▶

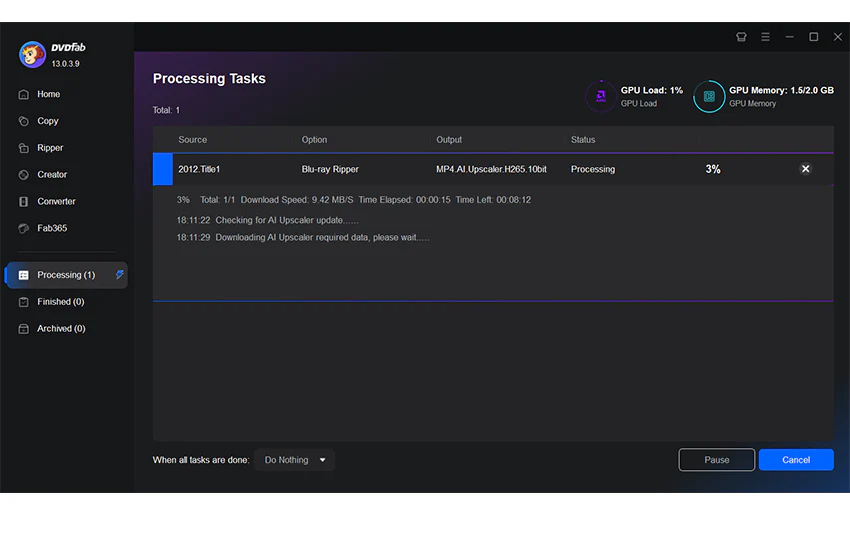The height and width of the screenshot is (550, 850).
Task: Click the DVDFab monkey logo
Action: (x=33, y=55)
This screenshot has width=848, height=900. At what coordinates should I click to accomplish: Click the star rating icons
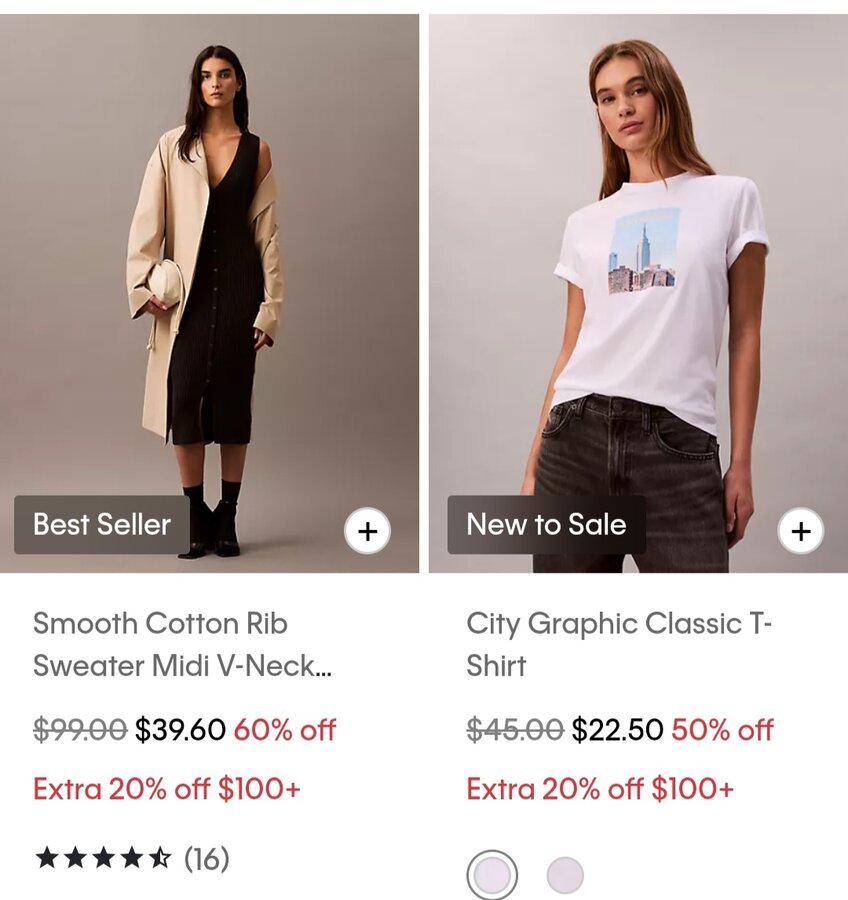pos(103,859)
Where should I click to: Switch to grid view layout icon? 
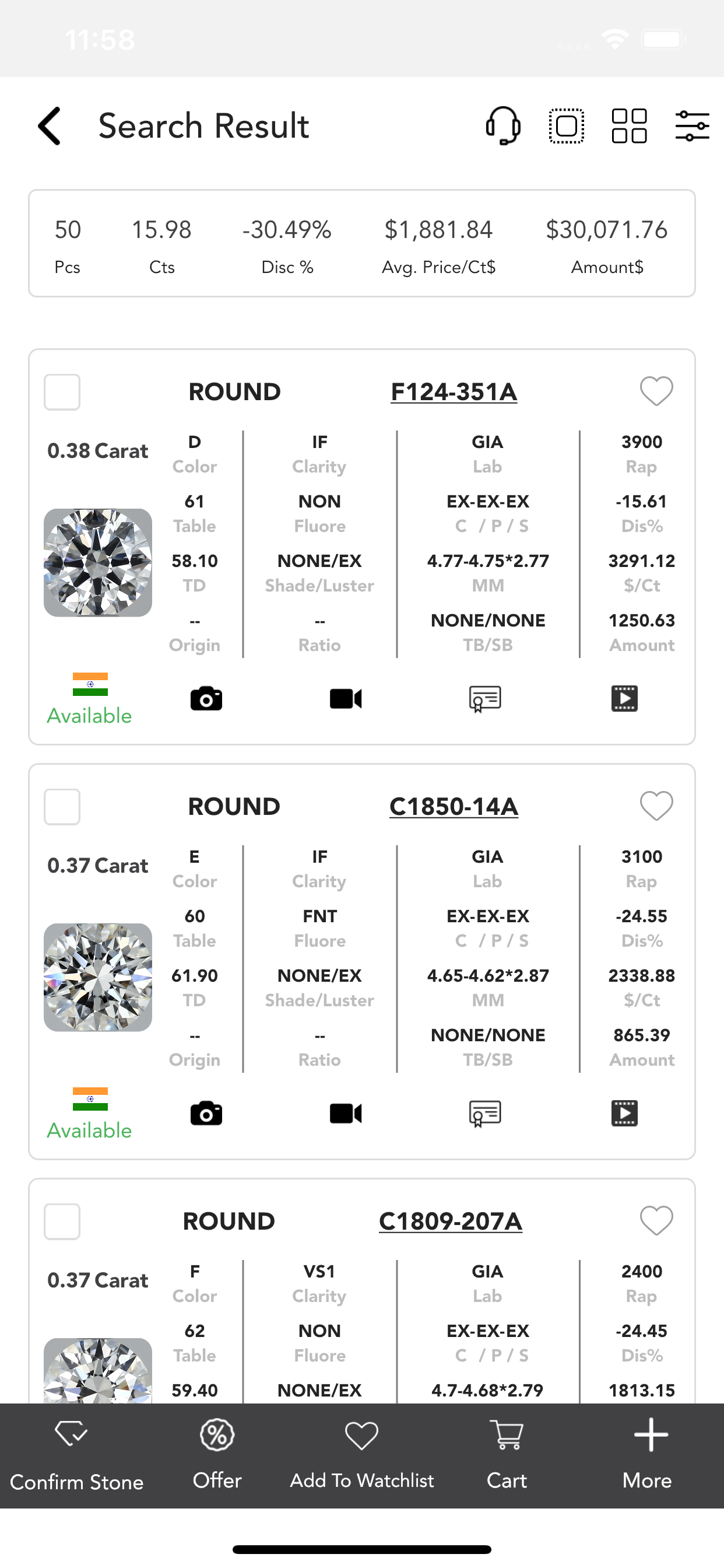pyautogui.click(x=629, y=126)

◀

TASK TO COMPLETE: The required output consists only of the lines from the one containing "This screenshot has" to the last line of the material, reproduced exactly, pictures excluded.

TASK ANSWER:
This screenshot has width=848, height=900. At what coordinates should I click to accomplish: Click the star rating icons
pos(103,859)
Where should I click to: Switch to grid view layout icon? 
pyautogui.click(x=629, y=126)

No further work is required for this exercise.